Warehouse orders products by intuition: if last month sold 100 units — ordered 120. Result: seasonal products run out at peak, non-seasonal ones freeze working capital. Demand forecasting — not ML magic, it's statistics from historical sales data already in b_sale_order_basket.

Data source: sales history in Bitrix

All sales stored in b_sale_order_basket (order items) and b_sale_order (order headers). For forecasting need completed orders — those where b_sale_order.STATUS_ID corresponds to final statuses (usually F — completed).

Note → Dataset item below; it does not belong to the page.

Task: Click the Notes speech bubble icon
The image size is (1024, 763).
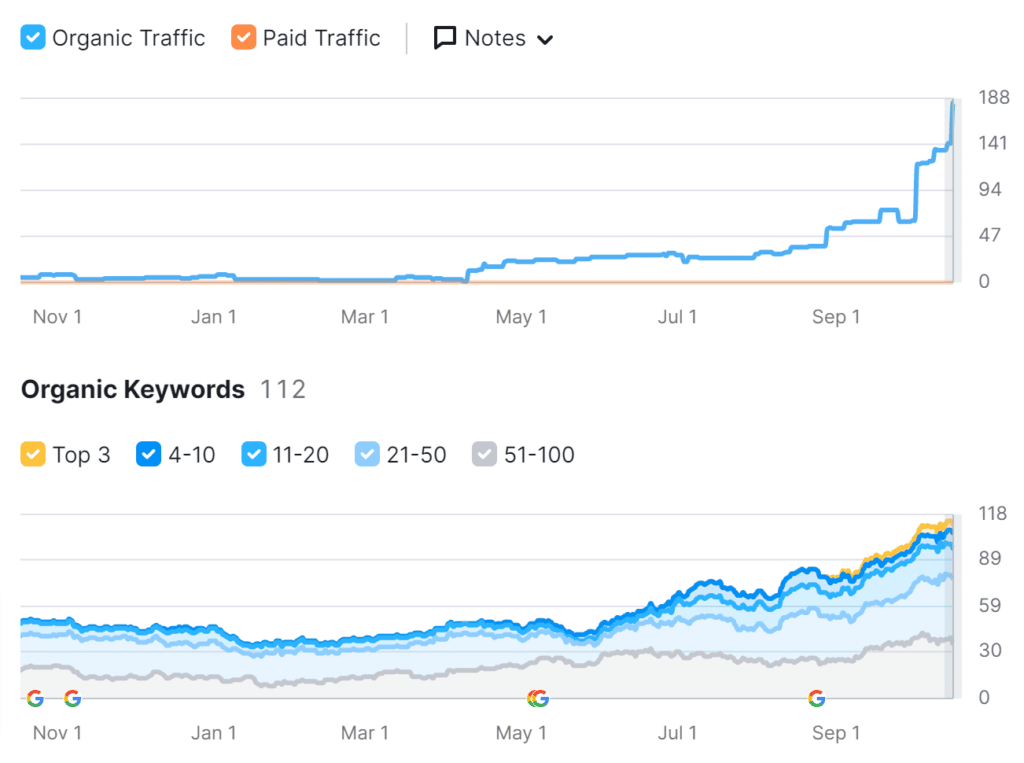Action: click(x=445, y=38)
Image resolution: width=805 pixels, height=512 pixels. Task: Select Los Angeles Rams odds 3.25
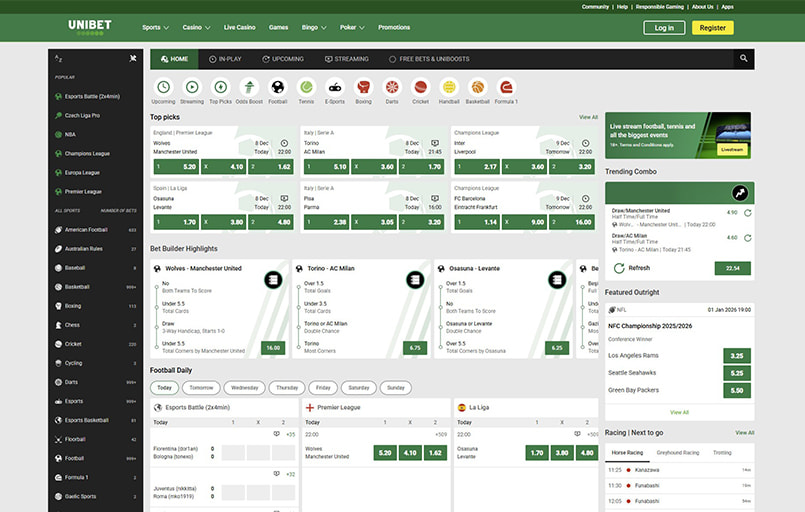[x=736, y=355]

Basic query for product sales history:

SELECT
    DATE_TRUNC('month', o.DATE_INSERT) AS sale_month,
    ob.PRODUCT_ID,
    SUM(ob.QUANTITY) AS qty_sold
FROM b_sale_order_basket ob
JOIN b_sale_order o ON o.ID = ob.ORDER_ID
WHERE o.STATUS_ID IN ('F', 'D')  -- completed and delivered
  AND o.CANCELED = 'N'
  AND ob.PRODUCT_ID = :product_id
  AND o.DATE_INSERT >= NOW() - INTERVAL '24 months'
GROUP BY 1, 2
ORDER BY 1;

24 months — minimum horizon for detecting annual seasonality.

Simple forecasting methods

For most online stores three methods without ML are sufficient:

Simple Moving Average (SMA). Forecast for next month = average of last N months. N = 3–6 for stable demand, N = 2 for volatile.

Weighted Moving Average (WMA). Last month has weight 3, previous — 2, third — 1. Reacts faster to trends.

Holt-Winters Method (triple exponential smoothing). Accounts for trend and seasonality. More complex to implement, but significantly more accurate for products with pronounced seasonality.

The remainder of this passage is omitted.